If the players in Washington do not abandon the general contours of the plan that the Bush Administration proposed (a revolving line of credit falsely called a “$700 billion bailout” when in fact it could be any amount, and when the numbers that are being tossed around are gross, not net, costs to the Treasury), then clearly the movement in the past week has all been in the right direction. Rejecting Treasury Secretary Paulson’s blank check approach was entirely appropriate, in particular the deservedly reviled Section 8: “Decisions by the Secretary pursuant to the authority of this Act are non-reviewable and committed to agency discretion, and may not be reviewed by any court of law or any administrative agency.”
In addition, insisting that government infusions of funds be tied to equity shares in the companies who benefit is precisely what is needed to make sure that the net cost of the bailout to taxpayers is minimized. Efforts to ensure that those who made the wrong decisions do not walk away from the mess with huge payouts is at least politically necessary (and by my lights completely justified). Finally, making sure that distressed homeowners receive assistance — through, among other things, access to bankruptcy proceedings, which are hardly pain-free and which are designed to require at least partial payment of loans — is essential to address the underlying problem of nonperforming debt. “Nonperforming debt,” after all, is simply people not making any payments on their loans. Reducing that problem is the key to all of this.

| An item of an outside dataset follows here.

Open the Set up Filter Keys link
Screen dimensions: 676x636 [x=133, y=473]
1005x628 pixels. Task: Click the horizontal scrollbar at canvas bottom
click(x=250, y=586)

If, however, the political grandstanding really means that we are starting over, the good news is that there are some very thoughtful alternatives available. Bob Hockett, a law professor at Cornell, offered an extremely interesting plan on Dorf on Law yesterday afternoon, before the talks collapsed. Bob suggests that the Federal Housing Administration (FHA) and the newly-renationalized Fannie and Freddie (and Ginnie) are the perfect institutions to deal with the problem at the level of housing rather than on Wall Street. I cannot do justice to his plan in this post, so I’ll just encourage everyone to link to it here. It’s a fairly long read, as blog posts go, but very much worth the time.

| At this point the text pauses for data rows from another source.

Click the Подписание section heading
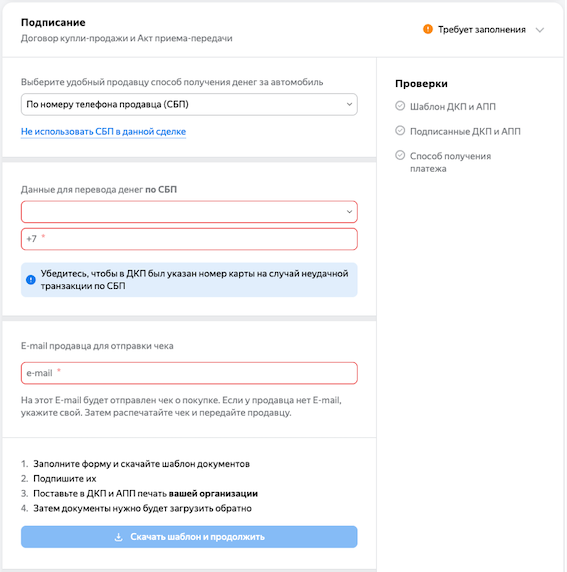Screen dimensions: 567x572 [53, 23]
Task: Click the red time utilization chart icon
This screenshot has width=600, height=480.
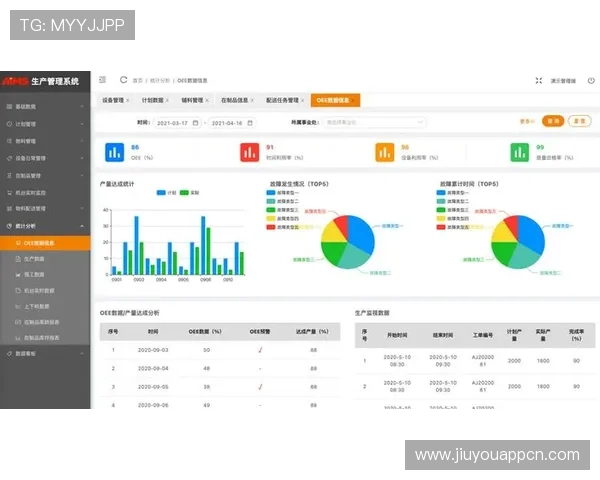Action: pos(248,152)
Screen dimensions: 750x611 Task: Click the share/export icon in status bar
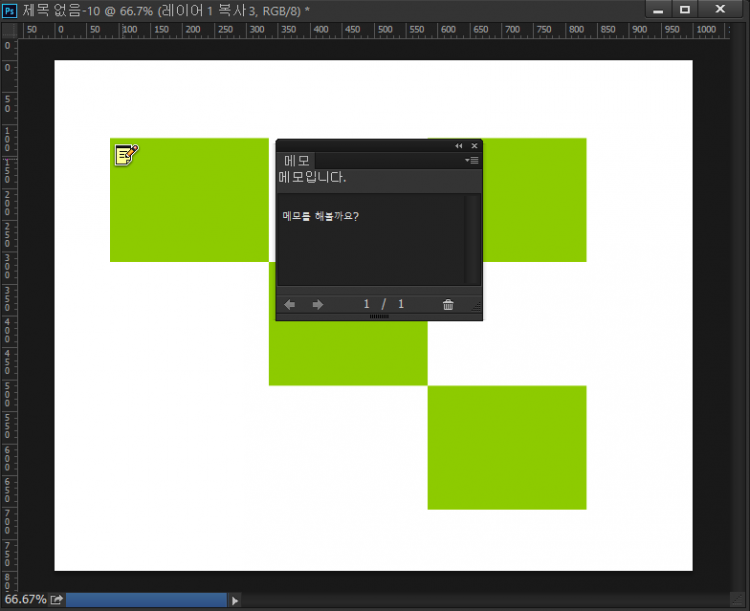point(57,599)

Similarly, the economist Jamie Galbraith, in an op-ed in the Washington Post, offers the disarmingly brilliant idea of using deposit insurance and the FDIC as the levers to fortify the financial system. (More provocatively, he wonders whether a bailout is even necessary, now that the banking system has consolidated so dramatically.) Taking off the $100,000 limit on deposit insurance and allowing the FDIC to perform its duties would potentially defuse the problem:
Next, put half a trillion dollars into the Federal Deposit Insurance Corp. fund — a cosmetic gesture — and as much money into that agency and the FBI as is needed for examiners, auditors and investigators. Keep $200 billion or more in reserve, so the Treasury can recapitalize banks by buying preferred shares if necessary — as Warren Buffett did this week with Goldman Sachs. Review the situation in three months, when Congress comes back. Hedge funds should be left on their own. You can’t save everyone, and those investors aren’t poor.

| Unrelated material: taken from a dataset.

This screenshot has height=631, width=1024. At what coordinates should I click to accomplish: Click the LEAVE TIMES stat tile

What both Hockett and Galbraith have in common is an ability to see the value of using institutions that already exist to do what they already are capable of doing well, if we would only let them. Those institutions already provide oversight, and they in turn are subject to oversight. No need to set up a new bipartisan review board or any such untested system that would surely become a political football.
Interestingly, therefore, even though the efforts over the past 30 years to deregulate the financial system have led to this crisis, the anti-regulation zealots at least left the structures in place to allow a relatively quick and simple regulatory solution. The regulators have been underfunded, ridiculed, and prevented from doing their jobs, but to their great credit (and the credit of the politicians who created those institutions during the last great financial crisis), they are still there. We would do well to put them back to work.